Un entretien avec Patrick Besson - auteur de Un état d'esprit

Fayard 2002 /  15 €- 98.25  ffr. / 180 pages
ISBN : 2-213-61187-4

Jeunesse toujours

Après 28, boulevard Aristide-Briand consacré à son enfance à Montreuil, Patrick Besson publie un nouveau livre de souvenirs choisis : Un état d’esprit. Il est ici plus particulièrement question de ses débuts de romancier : la petite chambre de bonne de la rue Ampère, le boulevard Saint- Michel dans les années 70, les paisibles XVe et VIIe arrondissements qu’il parcourt à pied, ses relations avec les éditeurs - déjà un peu conflictuelles -, des écrivains ou journalistes dont il fait la connaissance, des femmes qui "partagent" sa vie ou se contentent d'y passer, cette époque où il écrivait des pièces pour la radio et des articles pour L’Humanité comme pour Le Figaro.

Est-ce parce qu’il est gaucher que Besson ne fait jamais vraiment les choses comme tout le monde ? Ce livre de souvenirs se présente ainsi comme le portrait en sépia de l’auteur en jeune homme. Ses premiers romans comme L’Ecole des absents, La Maison du jeune homme seul, Vous n’auriez pas vu ma chaîne en or ?(réédité par la Table Ronde dans sa collection la Petite Vermillon) ou encore Lettre à un ami perdu ont tous pour héros des jeunes hommes solitaires, volontiers cyniques, hautains mais aussi hypersensibles. Comme si, à quarante-six ans, Patrick Besson ajoutait un nouveau volume à ses œuvres de jeunesse, il est dans Un état d’esprit, semblable aux héros de ces livres-là. Les phrases sont sèches, coupantes, les déclarations absolues, fracassantes, nihilistes : "Je trouve le talent aussi bête que l’absence de talent. Pour moi, rien n’est sacré. Sauf le confort immédiat de ma petite personne." Mais certains passages sont aussi doucement mélancoliques comme ces promenades avec une femme : "La magie de errances polies, timides, dans des villes étrangères", "Je nous revois monter des escaliers et nous embrasser et nous caresser en regardant Grenoble au-dessous de nous, puis je ne nous revois plus."

Rencontre avec un écrivain qu’"aucune phrase ne résume".
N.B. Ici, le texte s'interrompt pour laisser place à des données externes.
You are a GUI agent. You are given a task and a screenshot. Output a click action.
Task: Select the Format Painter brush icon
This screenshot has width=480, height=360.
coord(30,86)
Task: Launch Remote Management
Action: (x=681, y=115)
Parutions.com : Un état d’esprit est un livre de souvenirs, vous y évoquez vos débuts d’écrivain jusqu’à votre Grand Prix de l’Académie française pour Dara (2000). Il s’agit de votre passé et pourtant vous vous exprimez souvent au présent et parfois même au futur…

Patrick Besson : C’est un livre de souvenirs sans en être vraiment un. J’ai souhaité revenir sur cette période de ma jeunesse comme si j’étais en train de la vivre. Je suis dans ce livre une personne qui évolue dans les années 70 et 80. Ecrire ce livre au présent m’a aidé à me rappeler exactement la jeunesse avant que je ne l’oublie totalement.

Parutions.com: N’est-ce pas une façon de vous croire encore jeune homme ?

Patrick Besson : Peut-être, oui…(rires) Au fond, je fais la même chose qu’il y a vingt ans : je ne travaille pas, j’écris, je lis, je vais dans des restaurants, j’habite rue de Bourgogne, je baise, je touche des chèques de la part des éditeurs. Depuis, c’est vrai, j’ai acquis une télé...

Parutions.com : Vous faites allusion à vos livres sans donner les titres, vous n’indiquez pas de dates, ne désignez les personnes que vous rencontrez que par leur prénom. Ne craignez-vous pas que le lecteur néophyte soit un peu perdu ?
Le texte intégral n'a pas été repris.